Re: Refillable Bottles & home collection

carol (slechta@vnet.net)
Fri, 28 May 1999 05:26:02 -0400


Makes total sense. The poor become the endpoint of the disposal cycle
even if they do not actually purchase more "future waste," since
their purchases have shorter lives and also, they probably acquire a
lot more secondhand goods. I should have known that a regressive
tax never really has an sound basis. So much for PAYT.

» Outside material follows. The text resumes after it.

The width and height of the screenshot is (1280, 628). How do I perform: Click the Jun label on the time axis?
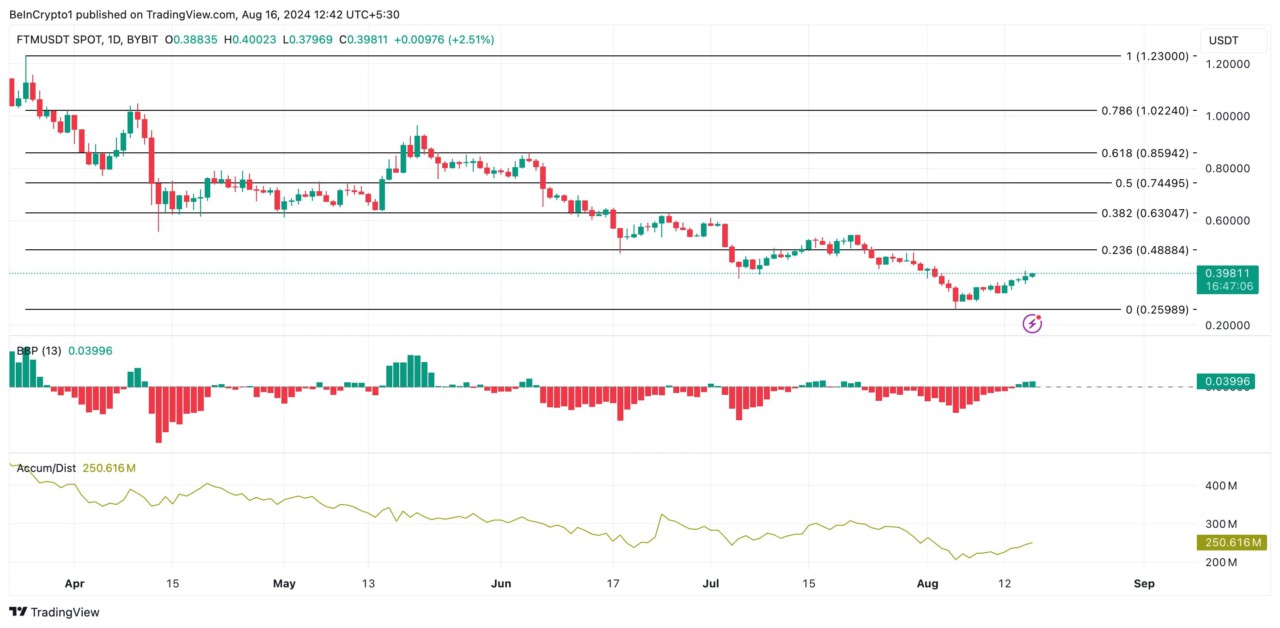502,582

This is yet another reason to sample the waste stream and charge
the manufacturer who created the objects in the first place--and
I don't just mean packaging, but the items themselves. As the stuff
will become waste whether or not anyone ever buys it, assigning
the cost to the consumer directly is not a comprehensive solution.

Carol

----- Original Message -----
From: Steve Schell <wisboy@mindspring.com>
To: <greenyes@earthsystems.org>
Sent: Monday, May 24, 1999 10:01 PM
Subject: Re: Refillable Bottles & home collection

> At 06:25 PM 5/24/99 -0400, Carol Slechta wrote:
> ....
> >Again, charging wasteful consumers prevents the "zero waste" people
> >from subsidizing the wasteful ones. It is a bit of a regressive tax
> >since it hits poor people more heavily but there is no inherent
> >reason that poor people should generate more waste, so I think
> >that can be overlooked.
>
> Steve says:
>
> There may well be some reasons why poor people generate more waste, among
> them:
>
> 1. poor people generally do not have built-in garbage disposers, hence a
> significantly larger portion of their waste is food waste.
>
> 2. poor people generally cannot afford to "shop smart," i.e. buy products
> that use little or no packaging. When you are shopping on a budget you
buy
> the most inexpensive things you can and those products tend to be the ones
> with the most disposable packaging. additionally, many products you buy
> inexpensively now, will not last as long as those that may cost more money
(snip)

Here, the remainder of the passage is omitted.